President Clinton invited Palestinian president Yasser Arafat for talks in Washington on November 9.
The two are expected to discuss ways of renewing the peace process between Israel and the Palestinians after some period of calm, said the paper.
Barak will meet Clinton next Sunday, although his trip to the US may be moved up to this Thursday.
A source told the paper, Barak is expected to ask that the talks be resumed on a framework agreement toward a final status agreement, using the bridging suggestions put forth by the Americans during Camp David.
The US administration is viewing these meetings as a way of returning the two sides to the negotiating table and reaching some agreement before Clinton's term comes to an end on January 20, said an Israeli source.
"Neither side improved its position during the past month of violence and both sides understand they are going nowhere.
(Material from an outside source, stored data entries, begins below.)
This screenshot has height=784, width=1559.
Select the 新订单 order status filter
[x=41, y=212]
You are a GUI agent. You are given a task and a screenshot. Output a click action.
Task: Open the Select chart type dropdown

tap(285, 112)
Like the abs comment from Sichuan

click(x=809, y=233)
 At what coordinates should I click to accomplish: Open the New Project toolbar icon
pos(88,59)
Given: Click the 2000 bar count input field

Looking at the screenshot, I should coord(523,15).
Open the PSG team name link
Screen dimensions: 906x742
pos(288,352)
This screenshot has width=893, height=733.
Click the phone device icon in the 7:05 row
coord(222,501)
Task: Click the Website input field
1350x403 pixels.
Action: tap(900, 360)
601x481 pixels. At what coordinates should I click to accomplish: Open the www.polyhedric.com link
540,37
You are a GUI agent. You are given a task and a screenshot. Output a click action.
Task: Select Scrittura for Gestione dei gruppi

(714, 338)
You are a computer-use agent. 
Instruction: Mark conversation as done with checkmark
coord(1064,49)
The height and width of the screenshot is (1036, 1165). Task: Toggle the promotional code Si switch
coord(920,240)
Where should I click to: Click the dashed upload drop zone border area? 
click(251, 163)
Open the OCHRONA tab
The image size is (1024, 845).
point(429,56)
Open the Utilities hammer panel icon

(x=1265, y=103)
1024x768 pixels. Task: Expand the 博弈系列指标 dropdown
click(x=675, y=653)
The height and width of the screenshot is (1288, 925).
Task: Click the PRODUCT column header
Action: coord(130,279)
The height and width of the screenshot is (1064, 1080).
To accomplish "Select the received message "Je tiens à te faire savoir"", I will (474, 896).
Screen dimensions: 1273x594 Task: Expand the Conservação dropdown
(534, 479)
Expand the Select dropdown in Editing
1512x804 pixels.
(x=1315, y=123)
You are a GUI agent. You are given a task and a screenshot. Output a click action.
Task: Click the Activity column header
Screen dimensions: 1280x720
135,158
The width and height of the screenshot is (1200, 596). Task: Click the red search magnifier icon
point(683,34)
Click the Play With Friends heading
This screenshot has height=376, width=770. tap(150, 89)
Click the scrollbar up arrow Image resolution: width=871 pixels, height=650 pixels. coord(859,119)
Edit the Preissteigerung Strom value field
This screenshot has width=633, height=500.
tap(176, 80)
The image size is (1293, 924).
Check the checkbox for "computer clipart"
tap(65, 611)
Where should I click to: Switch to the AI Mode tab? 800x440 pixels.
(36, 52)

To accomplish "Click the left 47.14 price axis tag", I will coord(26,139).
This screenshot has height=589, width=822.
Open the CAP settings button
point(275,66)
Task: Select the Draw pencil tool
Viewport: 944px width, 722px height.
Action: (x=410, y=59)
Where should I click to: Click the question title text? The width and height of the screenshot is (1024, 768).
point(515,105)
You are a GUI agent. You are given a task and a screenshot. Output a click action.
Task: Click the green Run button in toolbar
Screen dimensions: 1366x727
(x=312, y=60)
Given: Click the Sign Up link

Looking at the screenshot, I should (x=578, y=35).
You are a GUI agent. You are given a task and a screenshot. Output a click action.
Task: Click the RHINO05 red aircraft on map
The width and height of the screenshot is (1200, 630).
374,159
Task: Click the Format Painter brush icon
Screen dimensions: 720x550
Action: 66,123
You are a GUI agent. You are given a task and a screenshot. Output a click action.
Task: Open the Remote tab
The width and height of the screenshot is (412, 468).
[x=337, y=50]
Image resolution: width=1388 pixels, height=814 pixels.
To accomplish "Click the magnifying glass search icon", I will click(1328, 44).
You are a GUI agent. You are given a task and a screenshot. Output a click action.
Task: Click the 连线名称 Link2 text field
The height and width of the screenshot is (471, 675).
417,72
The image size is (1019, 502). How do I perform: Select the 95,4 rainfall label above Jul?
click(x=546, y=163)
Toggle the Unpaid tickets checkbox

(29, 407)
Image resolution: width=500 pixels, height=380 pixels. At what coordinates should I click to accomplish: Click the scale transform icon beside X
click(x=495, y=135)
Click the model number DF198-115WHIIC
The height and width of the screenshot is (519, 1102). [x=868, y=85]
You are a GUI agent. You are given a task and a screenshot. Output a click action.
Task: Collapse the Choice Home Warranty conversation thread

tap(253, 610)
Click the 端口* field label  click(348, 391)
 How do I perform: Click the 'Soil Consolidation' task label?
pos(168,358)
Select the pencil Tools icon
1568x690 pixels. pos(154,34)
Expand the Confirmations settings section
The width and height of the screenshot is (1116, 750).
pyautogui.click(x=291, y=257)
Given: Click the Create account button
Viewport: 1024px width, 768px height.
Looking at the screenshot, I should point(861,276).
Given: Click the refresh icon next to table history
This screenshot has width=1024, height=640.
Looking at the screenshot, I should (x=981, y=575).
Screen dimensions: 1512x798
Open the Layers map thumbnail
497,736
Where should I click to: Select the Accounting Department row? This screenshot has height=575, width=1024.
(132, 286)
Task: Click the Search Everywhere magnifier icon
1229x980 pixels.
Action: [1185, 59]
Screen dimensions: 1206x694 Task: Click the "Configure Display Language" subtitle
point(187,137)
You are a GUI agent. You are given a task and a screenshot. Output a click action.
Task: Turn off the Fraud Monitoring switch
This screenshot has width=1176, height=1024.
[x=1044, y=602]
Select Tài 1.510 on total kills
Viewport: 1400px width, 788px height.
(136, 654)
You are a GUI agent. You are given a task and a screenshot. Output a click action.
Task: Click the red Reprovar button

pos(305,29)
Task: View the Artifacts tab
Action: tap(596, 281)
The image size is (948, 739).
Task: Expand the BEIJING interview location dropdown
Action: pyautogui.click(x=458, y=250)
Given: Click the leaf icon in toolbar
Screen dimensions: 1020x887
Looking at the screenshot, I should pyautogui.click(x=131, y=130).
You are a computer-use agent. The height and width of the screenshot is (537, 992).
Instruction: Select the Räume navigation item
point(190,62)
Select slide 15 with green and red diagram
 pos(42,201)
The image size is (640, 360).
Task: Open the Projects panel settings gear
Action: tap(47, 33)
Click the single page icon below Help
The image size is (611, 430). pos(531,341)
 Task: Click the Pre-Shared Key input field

Arafat knows what his chances are with Clinton - he does not know what will come after him," said a senior US official.
In another development, a dispute between Israel and the US on the one hand, and the Palestinian Authority on the other, is holding up the establishment of a committee to investigate the causes of the violence in the territories, said Haaretz.
Israeli diplomatic sources said Saturday that the disagreement emerged from the appointment of former US Secretary of State, Warren Christopher, to chair the committee.
The Palestinians oppose the appointment, arguing that Christopher represents well-known "pro-Israeli" positions.
The rest of the committee members are acceptable to both sides.
They include former Senators George Mitchell and Warren Rodman, former Turkish President Suleiman Demirel, Norwegian Foreign Minister Thorbojrn Jagland, and European Union representative, Javier Solana, according to Haaretz -- Albawaba.com
© 2000 Al Bawaba (www.albawaba.com)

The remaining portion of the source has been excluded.